In guidance with the illustrated preferred embodiment of the present invention, a pole and zero analyzer is disclosed which performs the pole and zero measurement quickly and accurately and which corrects for noise-induced errors in the measurement. The pole and zero measurement is initiated by the application of a desired stimulus signal, such as random or Gaussian noise, to the device. The stimulus and response signals are sampled in the time domain and are transformed to the frequency domain via a Fast Fourier Transform so that the auto-spectrum of the stimulus signal and the cross-spectrum of the stimulus and response signals may be measured. In order to minimize pole-zero measurement error caused by noise and non-linearities in the device response, an ensemble of stimulus and response signal measurements may be made and the auto- and cross-spectra may be measured as ensemble averages. The measured transfer function of the device is determined from the cross- and auto-spectra and the noise level on the measured data is estimated from the ensemble averages of the stimulus and response signals. Measurement time delays may be removed as required.

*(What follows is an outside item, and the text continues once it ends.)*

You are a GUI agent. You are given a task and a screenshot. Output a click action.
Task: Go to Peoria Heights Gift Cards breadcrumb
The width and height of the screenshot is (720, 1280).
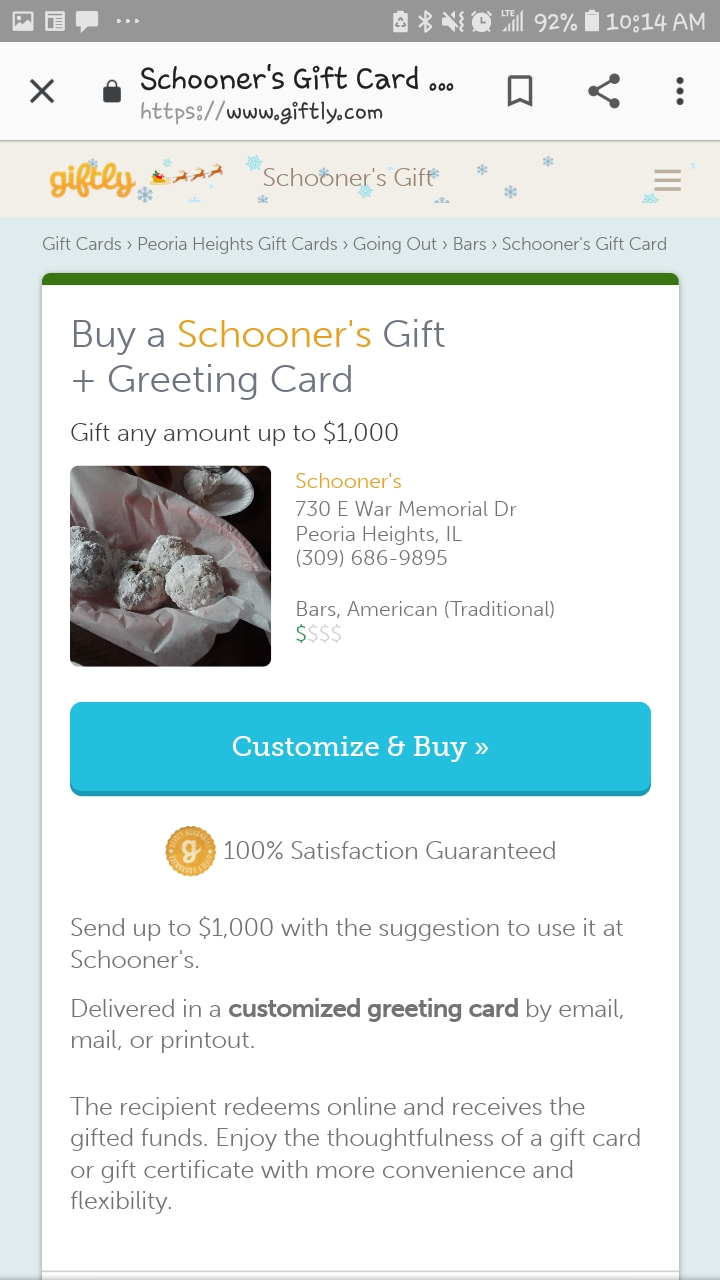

The measured transfer function is fitted to an estimated transfer function comprising a rational fraction of numerator and denominator Chebyshev polynomials in the variable, s. A weighting function is determined which may be used to emphasize certain portions of the transfer function for the purpose of increasing the accuracy of the pole and zero measurements. The coefficients of the numerator and denominator polynomials are then found as the weighted least squares fit of the measured transfer function data to the estimated transfer function. The quality of the fit of the estimated transfer function to the measured transfer function is determined. If the fit is insufficient, the orders of the numerator and denominator polynomials are varied, new coefficients are determined and the fit is again tested. When a sufficient fit is achieved, the Chebyshev numerator and denominator polynomials of the estimated transfer function are converted to ordinary polynomials and a root solver is used to find the roots of the two polynomials which yield the poles and zeroes of the estimated transfer function. The poles and zeroes may be displayed as desired by the device designer.